### Your goal
Each entry in the listing below should be returned precisely as it is.

_ _ _ _

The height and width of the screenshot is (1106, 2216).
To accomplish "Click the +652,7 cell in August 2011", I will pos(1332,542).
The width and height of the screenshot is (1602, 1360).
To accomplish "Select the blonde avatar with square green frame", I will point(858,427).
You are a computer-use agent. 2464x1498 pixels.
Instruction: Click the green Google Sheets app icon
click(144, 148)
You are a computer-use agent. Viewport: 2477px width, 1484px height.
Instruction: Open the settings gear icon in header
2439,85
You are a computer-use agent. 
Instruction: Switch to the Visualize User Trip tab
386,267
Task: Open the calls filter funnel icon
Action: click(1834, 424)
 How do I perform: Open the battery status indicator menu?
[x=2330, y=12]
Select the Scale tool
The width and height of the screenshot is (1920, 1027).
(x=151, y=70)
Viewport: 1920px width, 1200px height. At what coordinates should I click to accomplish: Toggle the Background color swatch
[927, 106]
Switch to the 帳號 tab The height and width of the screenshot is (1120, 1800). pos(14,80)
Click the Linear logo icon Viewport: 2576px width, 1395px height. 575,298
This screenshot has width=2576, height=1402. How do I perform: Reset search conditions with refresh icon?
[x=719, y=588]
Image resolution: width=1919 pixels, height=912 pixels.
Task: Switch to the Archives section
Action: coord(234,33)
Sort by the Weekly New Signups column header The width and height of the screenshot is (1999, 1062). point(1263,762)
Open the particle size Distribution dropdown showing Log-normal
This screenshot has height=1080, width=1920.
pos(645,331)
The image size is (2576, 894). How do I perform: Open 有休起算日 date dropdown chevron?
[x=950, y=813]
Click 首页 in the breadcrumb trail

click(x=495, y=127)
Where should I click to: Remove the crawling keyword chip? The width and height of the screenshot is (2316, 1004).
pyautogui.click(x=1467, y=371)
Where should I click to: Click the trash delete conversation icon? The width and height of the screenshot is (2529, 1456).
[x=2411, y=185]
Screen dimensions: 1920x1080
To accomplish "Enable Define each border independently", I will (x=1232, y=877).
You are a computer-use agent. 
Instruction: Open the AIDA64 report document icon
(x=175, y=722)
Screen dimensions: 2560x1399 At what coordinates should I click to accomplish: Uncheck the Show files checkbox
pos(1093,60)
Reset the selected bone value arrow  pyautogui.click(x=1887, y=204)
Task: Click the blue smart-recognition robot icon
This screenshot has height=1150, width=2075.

_ _ _ _

### The answer
The height and width of the screenshot is (1106, 2216).
To accomplish "Click the +652,7 cell in August 2011", I will pos(1332,542).
The width and height of the screenshot is (1602, 1360).
To accomplish "Select the blonde avatar with square green frame", I will point(858,427).
You are a computer-use agent. 2464x1498 pixels.
Instruction: Click the green Google Sheets app icon
click(144, 148)
You are a computer-use agent. Viewport: 2477px width, 1484px height.
Instruction: Open the settings gear icon in header
2439,85
You are a computer-use agent. 
Instruction: Switch to the Visualize User Trip tab
386,267
Task: Open the calls filter funnel icon
Action: click(1834, 424)
 How do I perform: Open the battery status indicator menu?
[x=2330, y=12]
Select the Scale tool
The width and height of the screenshot is (1920, 1027).
(x=151, y=70)
Viewport: 1920px width, 1200px height. At what coordinates should I click to accomplish: Toggle the Background color swatch
[927, 106]
Switch to the 帳號 tab The height and width of the screenshot is (1120, 1800). pos(14,80)
Click the Linear logo icon Viewport: 2576px width, 1395px height. 575,298
This screenshot has width=2576, height=1402. How do I perform: Reset search conditions with refresh icon?
[x=719, y=588]
Image resolution: width=1919 pixels, height=912 pixels.
Task: Switch to the Archives section
Action: coord(234,33)
Sort by the Weekly New Signups column header The width and height of the screenshot is (1999, 1062). point(1263,762)
Open the particle size Distribution dropdown showing Log-normal
This screenshot has height=1080, width=1920.
pos(645,331)
The image size is (2576, 894). How do I perform: Open 有休起算日 date dropdown chevron?
[x=950, y=813]
Click 首页 in the breadcrumb trail

click(x=495, y=127)
Where should I click to: Remove the crawling keyword chip? The width and height of the screenshot is (2316, 1004).
pyautogui.click(x=1467, y=371)
Where should I click to: Click the trash delete conversation icon? The width and height of the screenshot is (2529, 1456).
[x=2411, y=185]
Screen dimensions: 1920x1080
To accomplish "Enable Define each border independently", I will (x=1232, y=877).
You are a computer-use agent. 
Instruction: Open the AIDA64 report document icon
(x=175, y=722)
Screen dimensions: 2560x1399 At what coordinates should I click to accomplish: Uncheck the Show files checkbox
pos(1093,60)
Reset the selected bone value arrow  pyautogui.click(x=1887, y=204)
Task: Click the blue smart-recognition robot icon
This screenshot has height=1150, width=2075.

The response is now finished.